> _Goal of the exercise_
Leave the pictures out and restate each entry below word for word.

> _Data supplied_
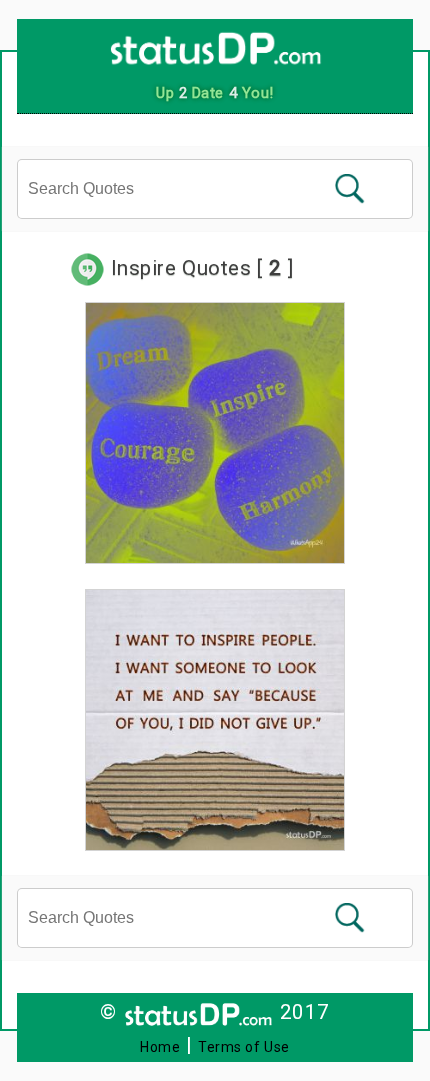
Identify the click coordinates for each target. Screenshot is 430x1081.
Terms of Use (244, 1047)
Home (160, 1047)
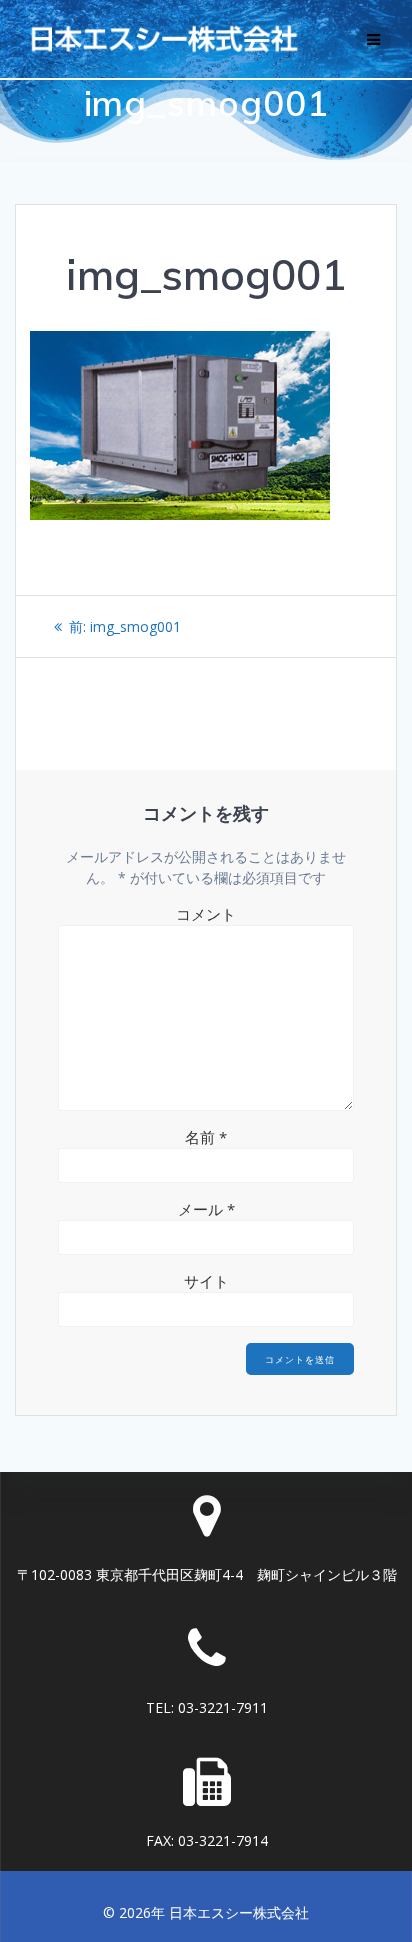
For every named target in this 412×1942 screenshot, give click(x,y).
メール (206, 1209)
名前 (206, 1137)
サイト (206, 1281)
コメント (206, 914)
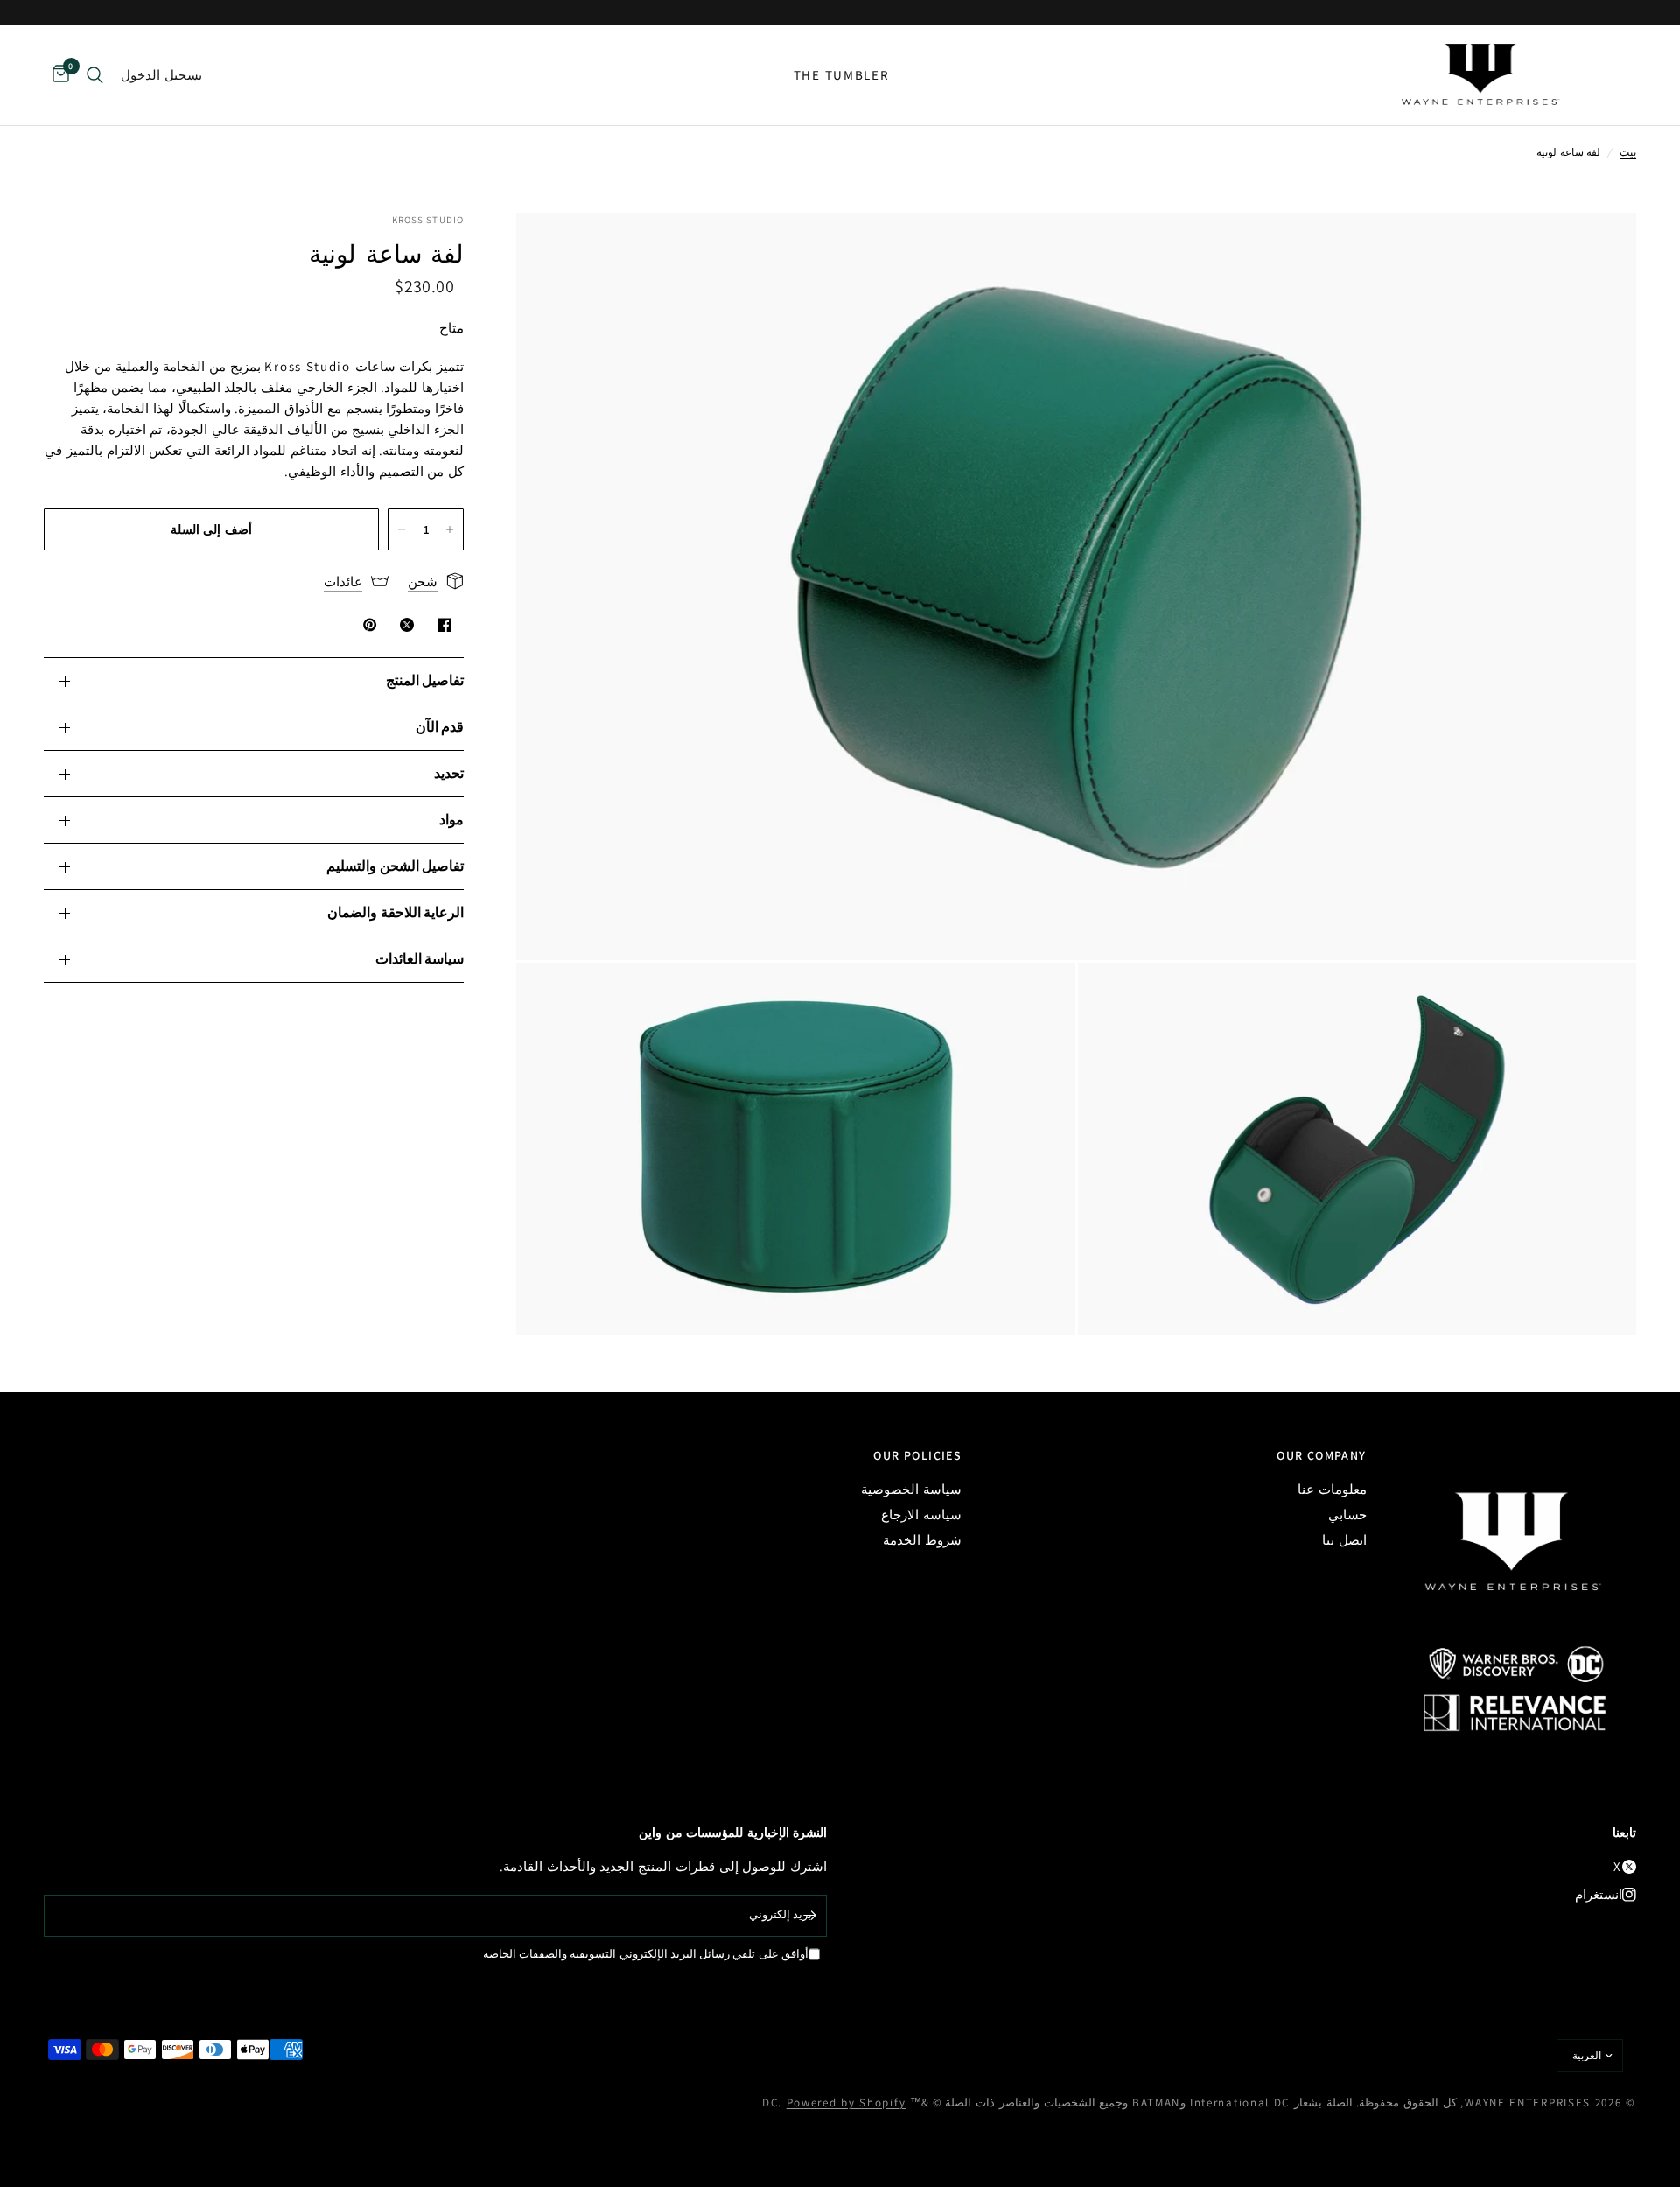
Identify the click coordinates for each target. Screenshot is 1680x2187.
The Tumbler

> _Response for this exercise_
Identify the click coordinates for each target. Screenshot is 430x1081.
Terms of Use (244, 1047)
Home (160, 1047)
For every named target in this 412×1942 screenshot, give click(x,y).
メール (206, 1209)
名前 (206, 1137)
サイト (206, 1281)
コメント (206, 914)
Identify the click coordinates for each target. Screenshot is 1680x2187.
The Tumbler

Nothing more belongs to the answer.